DATA RECORDS

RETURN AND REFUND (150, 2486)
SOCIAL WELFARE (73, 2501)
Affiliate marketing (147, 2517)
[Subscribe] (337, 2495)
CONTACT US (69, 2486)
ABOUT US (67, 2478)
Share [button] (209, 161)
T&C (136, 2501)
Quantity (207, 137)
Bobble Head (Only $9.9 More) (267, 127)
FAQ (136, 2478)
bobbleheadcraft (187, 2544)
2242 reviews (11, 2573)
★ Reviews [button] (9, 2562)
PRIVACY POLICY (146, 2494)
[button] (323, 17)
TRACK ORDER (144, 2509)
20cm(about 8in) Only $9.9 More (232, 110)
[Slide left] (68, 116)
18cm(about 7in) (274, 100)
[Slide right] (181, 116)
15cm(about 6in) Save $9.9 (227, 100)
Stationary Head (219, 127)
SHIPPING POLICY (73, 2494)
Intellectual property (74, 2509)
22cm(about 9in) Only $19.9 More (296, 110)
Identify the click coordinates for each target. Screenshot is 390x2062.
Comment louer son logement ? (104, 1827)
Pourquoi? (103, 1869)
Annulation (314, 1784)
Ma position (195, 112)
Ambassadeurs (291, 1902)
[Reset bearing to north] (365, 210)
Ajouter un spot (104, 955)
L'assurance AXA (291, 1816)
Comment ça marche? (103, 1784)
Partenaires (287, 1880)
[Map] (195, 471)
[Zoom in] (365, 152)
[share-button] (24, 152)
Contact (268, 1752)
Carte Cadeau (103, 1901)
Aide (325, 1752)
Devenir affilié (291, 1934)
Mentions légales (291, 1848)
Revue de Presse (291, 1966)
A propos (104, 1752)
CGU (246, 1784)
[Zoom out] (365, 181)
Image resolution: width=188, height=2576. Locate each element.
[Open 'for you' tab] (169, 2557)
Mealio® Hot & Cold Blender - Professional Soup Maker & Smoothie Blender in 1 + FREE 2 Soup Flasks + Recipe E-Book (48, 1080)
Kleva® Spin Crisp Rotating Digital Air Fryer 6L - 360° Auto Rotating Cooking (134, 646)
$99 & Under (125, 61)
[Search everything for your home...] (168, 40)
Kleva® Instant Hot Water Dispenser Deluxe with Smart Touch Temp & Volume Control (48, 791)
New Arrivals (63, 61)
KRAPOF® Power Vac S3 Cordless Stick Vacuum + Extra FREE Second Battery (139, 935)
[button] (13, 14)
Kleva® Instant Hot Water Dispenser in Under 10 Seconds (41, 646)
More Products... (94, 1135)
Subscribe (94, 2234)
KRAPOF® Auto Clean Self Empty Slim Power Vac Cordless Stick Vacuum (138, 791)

ASSIGNMENT
Among the entries above, find the line with "PRIVACY POLICY (146, 2494)" and the line with "Partenaires (287, 1880)"; give again exactly these two lines and all lines between them.

REPLY
PRIVACY POLICY (146, 2494)
[button] (323, 17)
TRACK ORDER (144, 2509)
20cm(about 8in) Only $9.9 More (232, 110)
[Slide left] (68, 116)
18cm(about 7in) (274, 100)
[Slide right] (181, 116)
15cm(about 6in) Save $9.9 (227, 100)
Stationary Head (219, 127)
SHIPPING POLICY (73, 2494)
Intellectual property (74, 2509)
22cm(about 9in) Only $19.9 More (296, 110)
Identify the click coordinates for each target. Screenshot is 390x2062.
Comment louer son logement ? (104, 1827)
Pourquoi? (103, 1869)
Annulation (314, 1784)
Ma position (195, 112)
Ambassadeurs (291, 1902)
[Reset bearing to north] (365, 210)
Ajouter un spot (104, 955)
L'assurance AXA (291, 1816)
Comment ça marche? (103, 1784)
Partenaires (287, 1880)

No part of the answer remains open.